I'd stick with the RG-R. Looks are real similar...


----------



## doeboy (Sep 20, 2002)

CSL Front Bumper... nice... 

RS-GTs... nice.... 

MOTON dampers.... NICE!

I like it... :thumbup:


----------



## SpaceMonkey (Mar 13, 2002)

doeboy said:


> CSL Front Bumper... nice...
> 
> RS-GTs... nice....
> 
> ...


CSL trunk too.

Apparently Will is going to be selling replica CSL front bumpers and trunks soon.


----------



## Seneca (Feb 13, 2003)

SpaceMonkey said:


> CSL trunk too.
> 
> Apparently Will is going to be selling replica CSL front bumpers and trunks soon.

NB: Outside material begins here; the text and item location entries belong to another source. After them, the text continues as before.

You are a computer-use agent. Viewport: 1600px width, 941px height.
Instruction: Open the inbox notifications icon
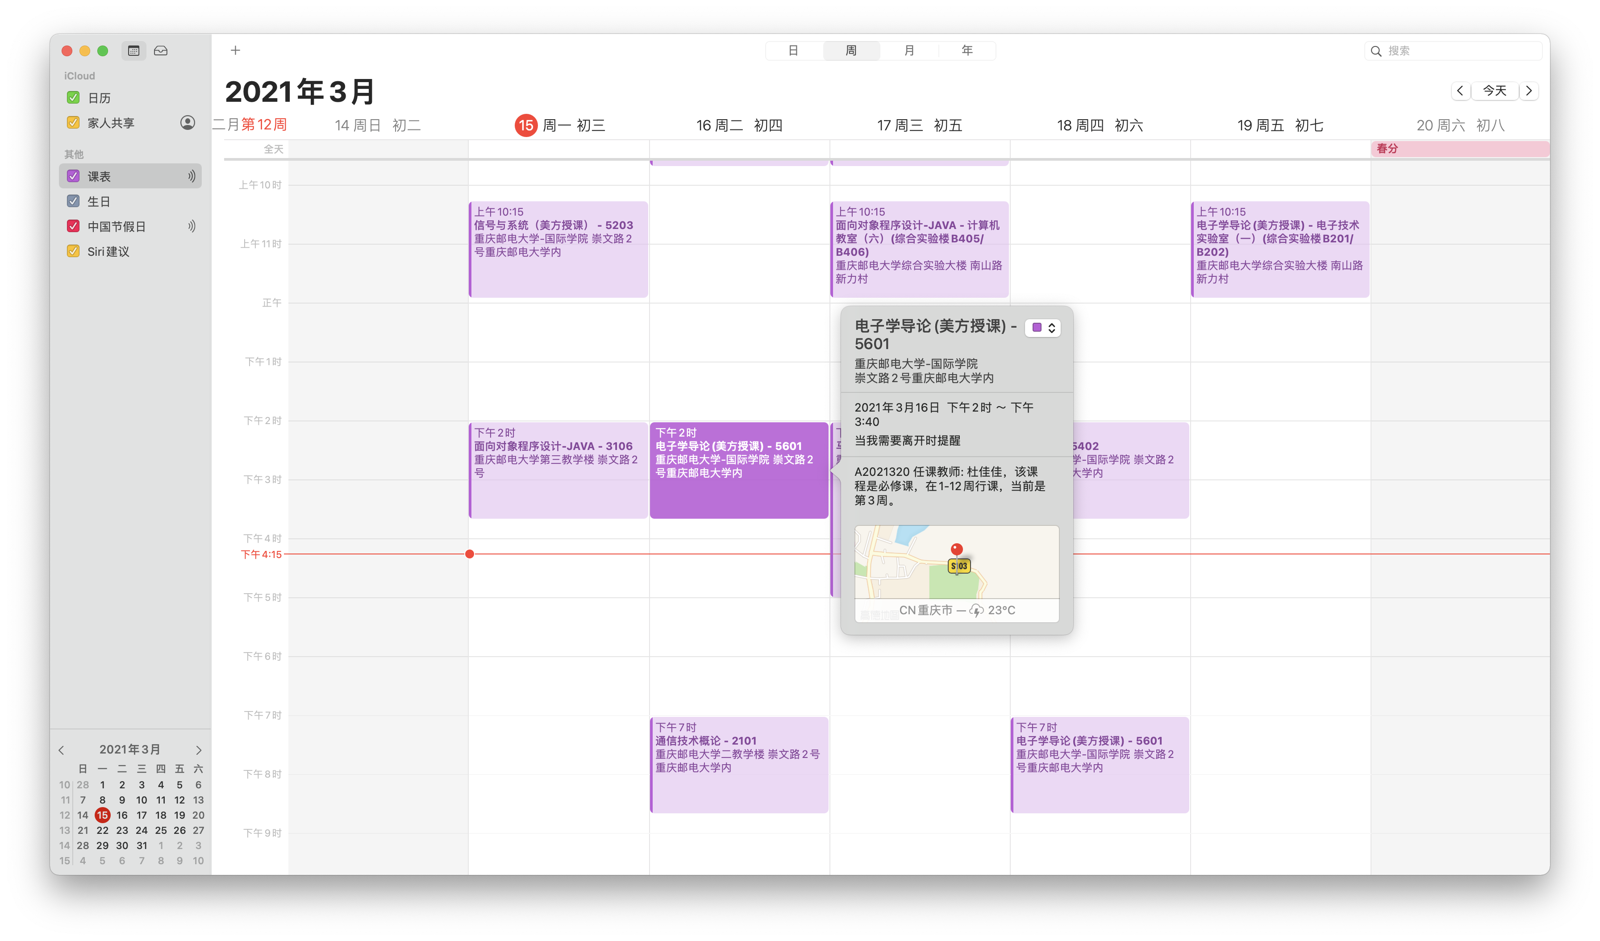(x=161, y=51)
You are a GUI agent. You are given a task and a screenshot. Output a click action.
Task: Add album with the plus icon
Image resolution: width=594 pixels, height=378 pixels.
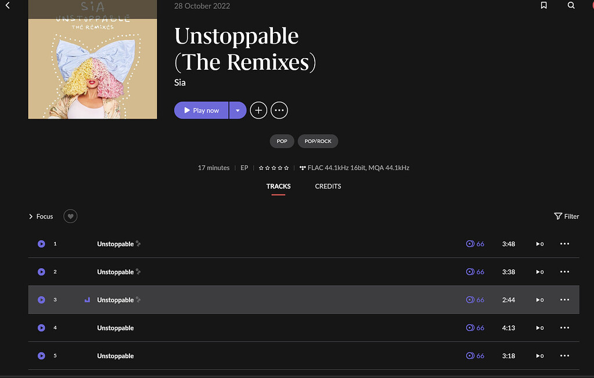tap(258, 110)
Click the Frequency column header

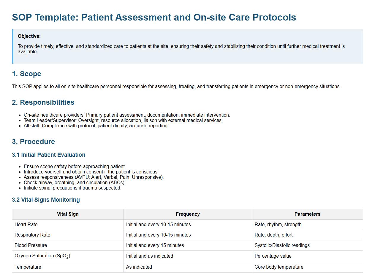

You're right about that. He is having exact replicas of the front airdam, rear trunk lid and airbox made, but will offer them at a price much less than you would pay for the factory pieces.


----------



## FlyingDutchMan (Jul 18, 2003)

Seneca said:


> I thought you guys may like to see some pictures of the Turner Motorsport E46 M3. I spent a week with the car in preparation for an upcoming Roundel article, and it is very well-done. Turner has installed the Moton Club Sport adjustable dampers on the car, as well as Brembo brakes, Shark Injector, and CSL front airdam and trunk lid, in addition to other upgrades.
> 
> http://haueter.smugmug.com/gallery/33497


SWEET!!
Where can I get more info on those shocks? Looks good, Like to get more info on alignment spec, etc....

FDM


----------



## SpaceMonkey (Mar 13, 2002)

FlyingDutchMan said:


> SWEET!!
> Where can I get more info on those shocks? Looks good, Like to get more info on alignment spec, etc....
> 
> FDM


http://www.turnermotorsport.com/html/index.asp?content=detail.asp?product_id=MOTON

Looks like you need to email Turner: [email protected]


----------